Espace Chapon. Exposition du mardi 13 au dimanche 18 janvier 2026. Galerie nomade Nathalie Béreau, 17 rue Chapon Paris 3e, mercredi 14 – jeudi 15 – vendredi 16 : 11h-20h samedi 17 nocturne : 11h
Tous deux diplômés de l’Ecole nationale supérieure des arts décoratifs, Cyr Boitard, le peintre, graveur et Sébastian Birchler, le sculpteur, résident en Touraine, leur lieu de création et de vie.

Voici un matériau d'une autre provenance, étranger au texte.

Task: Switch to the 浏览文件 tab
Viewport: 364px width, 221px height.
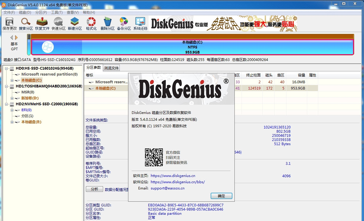Action: [x=111, y=68]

Sébastian Birchler, Bataille intérieure (2025), boîte en métal, peinture à l’huile et acrylique sur métal fin, 12 x 25 x 8 cm
L’exposition rassemble des œuvres récentes, une quarantaine d’huiles sur toile, des gravures et des cahiers d’études à la plume et au lavis de Cyr Boitard, des œuvres à la polychromie éclatante et parfois extrême. Les thèmes traités rappellent l’attention de ce créateur aux êtres humains sortis de régions où le quotidien est autre, l’anecdote porte alors un poids différent aux éléments jugés nécessaires. Il en va de même pour un bestiaire du moment : tortues géantes, crocodile, éléphants aux tons improbables mais à la présence forte dans un environnement pluriel. Chaque tableau est le reflet, le souvenir, le rappel d’une histoire à lui seul mais il fait également partie d’une inspiration récurrente qui mêle à la fois le regard de l’artiste sur ses maîtres anciens, l’observation de ses contemporains et son imaginaire débridé. Peut-être un écho et renvoi aux œuvres de l’aïeul naturaliste, Pierre Boitard… Une rencontre picturale fondamentale en 1990 créa un déclic immédiat avec un retour aux sources, celle de la peinture, pour dépasser la simple anecdote d’histoires qui seraient les siennes et s’adresser aux humains que nous sommes. En parallèle, en écho, répondent une quinzaine de structures et de scènes nées de compositions scéniques. Comme le rappelle la commissaire et galeriste Nathalie Béreau,
« Sébastian Birchler, décorateur de cinéma reconnu, continue, entre deux tournages, à créer à l’atelier principalement des sculptures réalisées dans des matériaux de récupération. Pour l’exposition, deux directions sont à l’œuvre : des structures faites de chutes de bois qui donnent à voir des bustes ou des corps tels des carcasses d’homme, de lapin, de chien, etc. Face à ces êtres surdimensionnés, aux angles comme à vif, et peints de manière brute, l’artiste oppose des sortes de saynètes en métal, en bois découpés, peints et assemblés. Le geste semble rapide, comme répondant à une urgence. Une fois de plus, les découpes restent irrégulières, l’artiste voulant garder dans cette sensation de fébrilité, une énergie créatrice. Ces compositions sont comme des dioramas ou des boîtes artistiques de voyage tel Duchamp et sa Boîte-en-valise de 1941 ».
Comme le souligne Cyr Boitard, « le peintre est un métier d’humain, c’est une vie entière pour essayer de trouver avec humour une solution à nos interrogations ».



Ci-dessus, de gauche à droite. Cyr Boitard, Trois œuvres dont L’éléphant rose (2025), huile sur toile, 195 x 130 cm
Un beau dialogue entre la diversité des formes et des matériaux, un dialogue qui renvoie au souvenir, à la présence des alternances entre présent et passé, réel et sublimé… Grands et petits formats ont cette même force d’attraction qui séduit et confirme la séduction nécessaire au monde insaisissable et mouvant qui entoure et lâche l’être humain alors devenu spectateur patient et fasciné …
Renvois bibliographiques
- Cyr Boitard, Peintures sous vide, textes de Nathalie Béreau et Hermance des Robert, Paris : galerie Nathalie Béreau, 2020
- Christophe Comentale, Cyr Boitard, un graveur curieux des jeux de lumières au pays des ombres, in : Art & métiers du livre, n°306, janv.-fév. 2015.